マクラーレンは、各サーキットに合わせてフロントウイングをモディファイすることにより、パフォーマンスの向上を追求し続けている。

 マクラーレンの開発は、最初に気流に当たるマシンのパーツであるフロントウイングが、いかに重要かを強調している。なぜならこのフロントウイングを通過した気流が、マシン全体に影響を与えることになるからだ。
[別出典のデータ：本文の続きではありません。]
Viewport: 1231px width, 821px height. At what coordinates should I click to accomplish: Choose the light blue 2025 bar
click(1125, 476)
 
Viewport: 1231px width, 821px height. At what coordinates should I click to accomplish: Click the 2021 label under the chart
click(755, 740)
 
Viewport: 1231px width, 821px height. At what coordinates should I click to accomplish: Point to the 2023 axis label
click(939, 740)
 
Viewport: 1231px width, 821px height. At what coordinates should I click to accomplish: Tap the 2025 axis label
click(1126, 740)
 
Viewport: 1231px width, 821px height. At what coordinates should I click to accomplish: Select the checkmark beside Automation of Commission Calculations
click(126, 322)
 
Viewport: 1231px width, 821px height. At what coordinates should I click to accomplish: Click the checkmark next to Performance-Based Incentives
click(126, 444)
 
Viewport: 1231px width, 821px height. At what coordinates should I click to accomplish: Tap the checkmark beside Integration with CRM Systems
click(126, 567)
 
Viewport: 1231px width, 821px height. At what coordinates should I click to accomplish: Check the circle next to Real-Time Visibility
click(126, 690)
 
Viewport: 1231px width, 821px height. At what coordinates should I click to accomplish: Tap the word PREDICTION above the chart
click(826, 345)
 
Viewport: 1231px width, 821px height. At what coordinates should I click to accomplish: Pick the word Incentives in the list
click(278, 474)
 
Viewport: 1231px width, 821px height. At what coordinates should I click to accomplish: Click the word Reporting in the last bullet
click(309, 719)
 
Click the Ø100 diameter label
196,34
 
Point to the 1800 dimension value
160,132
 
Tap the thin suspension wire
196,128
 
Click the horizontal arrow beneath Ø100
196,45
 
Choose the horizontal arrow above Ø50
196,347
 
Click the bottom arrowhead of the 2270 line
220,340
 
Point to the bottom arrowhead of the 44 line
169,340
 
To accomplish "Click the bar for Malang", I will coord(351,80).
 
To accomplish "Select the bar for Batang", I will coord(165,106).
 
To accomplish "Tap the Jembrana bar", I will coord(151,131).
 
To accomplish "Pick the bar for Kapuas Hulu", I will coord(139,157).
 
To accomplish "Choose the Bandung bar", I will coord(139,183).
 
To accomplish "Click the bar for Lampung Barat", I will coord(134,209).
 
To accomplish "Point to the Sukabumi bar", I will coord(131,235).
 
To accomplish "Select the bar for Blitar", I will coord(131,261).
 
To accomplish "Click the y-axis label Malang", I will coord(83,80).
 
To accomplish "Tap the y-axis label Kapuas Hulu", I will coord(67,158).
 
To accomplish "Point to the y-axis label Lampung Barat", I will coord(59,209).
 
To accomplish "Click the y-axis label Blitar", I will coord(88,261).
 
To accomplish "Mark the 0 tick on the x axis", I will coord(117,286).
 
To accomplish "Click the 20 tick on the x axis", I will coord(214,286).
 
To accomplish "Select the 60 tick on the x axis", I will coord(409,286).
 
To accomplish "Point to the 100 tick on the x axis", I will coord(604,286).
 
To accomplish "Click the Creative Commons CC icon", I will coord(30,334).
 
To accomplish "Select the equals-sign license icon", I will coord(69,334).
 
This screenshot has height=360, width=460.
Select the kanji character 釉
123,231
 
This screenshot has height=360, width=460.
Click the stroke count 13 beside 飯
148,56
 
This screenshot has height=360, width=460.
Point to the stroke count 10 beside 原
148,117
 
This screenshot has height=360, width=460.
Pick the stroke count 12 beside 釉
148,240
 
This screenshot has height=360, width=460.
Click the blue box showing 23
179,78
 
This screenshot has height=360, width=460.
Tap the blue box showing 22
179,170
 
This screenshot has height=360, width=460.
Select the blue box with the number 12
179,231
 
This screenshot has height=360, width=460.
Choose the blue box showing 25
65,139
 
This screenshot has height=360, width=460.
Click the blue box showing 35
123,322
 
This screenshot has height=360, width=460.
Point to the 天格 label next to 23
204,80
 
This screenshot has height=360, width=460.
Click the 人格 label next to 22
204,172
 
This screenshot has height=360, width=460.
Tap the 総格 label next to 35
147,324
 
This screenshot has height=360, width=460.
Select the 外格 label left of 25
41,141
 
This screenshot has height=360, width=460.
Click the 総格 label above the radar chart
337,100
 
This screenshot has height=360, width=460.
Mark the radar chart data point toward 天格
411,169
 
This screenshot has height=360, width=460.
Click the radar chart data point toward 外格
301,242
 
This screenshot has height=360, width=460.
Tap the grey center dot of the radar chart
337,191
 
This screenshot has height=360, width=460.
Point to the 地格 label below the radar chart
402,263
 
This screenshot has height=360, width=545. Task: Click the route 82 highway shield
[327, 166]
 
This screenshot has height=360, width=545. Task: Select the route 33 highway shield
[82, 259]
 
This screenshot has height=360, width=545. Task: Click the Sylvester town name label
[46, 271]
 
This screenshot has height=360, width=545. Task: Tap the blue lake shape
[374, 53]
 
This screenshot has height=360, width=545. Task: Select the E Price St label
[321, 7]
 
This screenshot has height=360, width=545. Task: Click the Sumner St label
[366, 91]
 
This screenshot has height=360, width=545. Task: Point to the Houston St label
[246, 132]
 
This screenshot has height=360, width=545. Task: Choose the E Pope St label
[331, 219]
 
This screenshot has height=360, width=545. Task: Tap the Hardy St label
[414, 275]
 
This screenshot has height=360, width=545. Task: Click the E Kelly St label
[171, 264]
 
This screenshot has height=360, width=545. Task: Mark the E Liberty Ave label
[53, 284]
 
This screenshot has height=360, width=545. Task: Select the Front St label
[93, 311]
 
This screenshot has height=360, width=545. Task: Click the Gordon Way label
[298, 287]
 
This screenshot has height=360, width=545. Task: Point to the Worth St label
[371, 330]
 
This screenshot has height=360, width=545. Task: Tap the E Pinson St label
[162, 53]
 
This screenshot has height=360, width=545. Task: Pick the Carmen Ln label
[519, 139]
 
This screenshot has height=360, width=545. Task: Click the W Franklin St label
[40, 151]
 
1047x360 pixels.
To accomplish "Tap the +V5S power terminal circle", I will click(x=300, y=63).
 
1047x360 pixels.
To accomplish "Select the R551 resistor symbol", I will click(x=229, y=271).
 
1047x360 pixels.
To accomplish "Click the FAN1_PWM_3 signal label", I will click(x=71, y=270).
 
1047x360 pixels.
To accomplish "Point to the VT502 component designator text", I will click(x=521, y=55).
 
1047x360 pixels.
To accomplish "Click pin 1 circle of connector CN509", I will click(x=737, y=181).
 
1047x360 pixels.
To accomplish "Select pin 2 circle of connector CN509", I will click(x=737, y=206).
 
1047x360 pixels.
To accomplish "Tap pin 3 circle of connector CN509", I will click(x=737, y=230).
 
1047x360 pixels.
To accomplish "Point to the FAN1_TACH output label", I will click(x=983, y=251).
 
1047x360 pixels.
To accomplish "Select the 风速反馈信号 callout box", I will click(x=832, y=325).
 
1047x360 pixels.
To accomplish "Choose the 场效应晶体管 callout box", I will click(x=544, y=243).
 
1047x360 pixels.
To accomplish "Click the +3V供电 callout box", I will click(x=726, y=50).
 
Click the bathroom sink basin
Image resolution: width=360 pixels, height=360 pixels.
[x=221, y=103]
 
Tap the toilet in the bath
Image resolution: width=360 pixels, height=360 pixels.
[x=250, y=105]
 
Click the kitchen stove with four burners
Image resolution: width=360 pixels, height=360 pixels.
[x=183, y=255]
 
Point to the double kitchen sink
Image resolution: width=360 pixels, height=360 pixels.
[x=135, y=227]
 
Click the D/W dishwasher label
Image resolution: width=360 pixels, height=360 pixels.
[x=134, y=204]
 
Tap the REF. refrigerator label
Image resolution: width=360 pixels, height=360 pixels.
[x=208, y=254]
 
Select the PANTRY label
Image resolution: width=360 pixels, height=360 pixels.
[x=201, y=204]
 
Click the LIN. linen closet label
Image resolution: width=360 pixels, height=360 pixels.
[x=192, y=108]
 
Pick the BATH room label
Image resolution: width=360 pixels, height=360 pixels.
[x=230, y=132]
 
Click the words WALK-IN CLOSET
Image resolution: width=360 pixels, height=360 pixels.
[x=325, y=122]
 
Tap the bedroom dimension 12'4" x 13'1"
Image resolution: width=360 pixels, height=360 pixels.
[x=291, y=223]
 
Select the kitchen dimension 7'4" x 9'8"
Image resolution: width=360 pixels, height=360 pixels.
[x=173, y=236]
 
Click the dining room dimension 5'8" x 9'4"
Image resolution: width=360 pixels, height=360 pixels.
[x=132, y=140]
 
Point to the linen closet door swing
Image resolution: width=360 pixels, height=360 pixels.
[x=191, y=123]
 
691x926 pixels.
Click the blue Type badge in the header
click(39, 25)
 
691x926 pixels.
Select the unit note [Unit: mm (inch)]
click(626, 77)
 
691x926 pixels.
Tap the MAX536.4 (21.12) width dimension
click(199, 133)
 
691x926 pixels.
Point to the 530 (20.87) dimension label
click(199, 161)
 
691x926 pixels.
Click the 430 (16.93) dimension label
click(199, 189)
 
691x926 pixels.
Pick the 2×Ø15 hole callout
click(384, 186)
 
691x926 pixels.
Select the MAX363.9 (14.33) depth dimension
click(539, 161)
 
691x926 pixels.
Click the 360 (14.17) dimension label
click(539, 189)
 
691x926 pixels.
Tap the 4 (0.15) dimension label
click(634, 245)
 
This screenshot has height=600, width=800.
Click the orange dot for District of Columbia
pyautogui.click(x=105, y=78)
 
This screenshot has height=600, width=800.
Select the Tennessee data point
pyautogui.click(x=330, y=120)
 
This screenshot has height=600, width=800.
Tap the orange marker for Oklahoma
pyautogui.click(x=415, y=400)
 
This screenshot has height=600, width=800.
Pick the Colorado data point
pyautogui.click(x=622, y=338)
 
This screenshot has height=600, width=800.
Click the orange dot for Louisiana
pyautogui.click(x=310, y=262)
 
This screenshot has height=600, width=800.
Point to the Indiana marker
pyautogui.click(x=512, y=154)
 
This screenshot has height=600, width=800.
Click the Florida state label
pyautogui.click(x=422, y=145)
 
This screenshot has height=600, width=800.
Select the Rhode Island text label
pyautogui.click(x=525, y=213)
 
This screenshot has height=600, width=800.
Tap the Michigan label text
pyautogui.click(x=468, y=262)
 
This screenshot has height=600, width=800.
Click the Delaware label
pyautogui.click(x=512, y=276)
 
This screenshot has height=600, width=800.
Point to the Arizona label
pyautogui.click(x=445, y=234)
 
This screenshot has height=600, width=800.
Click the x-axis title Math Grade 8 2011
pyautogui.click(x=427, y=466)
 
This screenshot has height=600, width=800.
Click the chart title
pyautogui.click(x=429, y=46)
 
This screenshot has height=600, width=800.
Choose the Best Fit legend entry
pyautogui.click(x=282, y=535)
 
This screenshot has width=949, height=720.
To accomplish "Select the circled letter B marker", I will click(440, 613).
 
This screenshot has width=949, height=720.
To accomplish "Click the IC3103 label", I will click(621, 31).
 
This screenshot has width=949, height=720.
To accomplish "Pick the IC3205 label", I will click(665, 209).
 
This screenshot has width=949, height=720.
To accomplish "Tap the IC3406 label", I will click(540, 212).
 マクラーレンはレースごとに、上2枚のフラップの内側に入れられたスリットを変更している。このフラップの先端で作られる気流の渦は、車体中心線付近の乱れの少ない気流(Y250)に影響を及ぼすのだ。

 この渦は、気流の下流域にある多くのコンポーネントの性能に大きく関係している。しかし、サーキットでマシンが走った際、その効果を最大にするためには、速度域によってそのポジションを変更しなければならない。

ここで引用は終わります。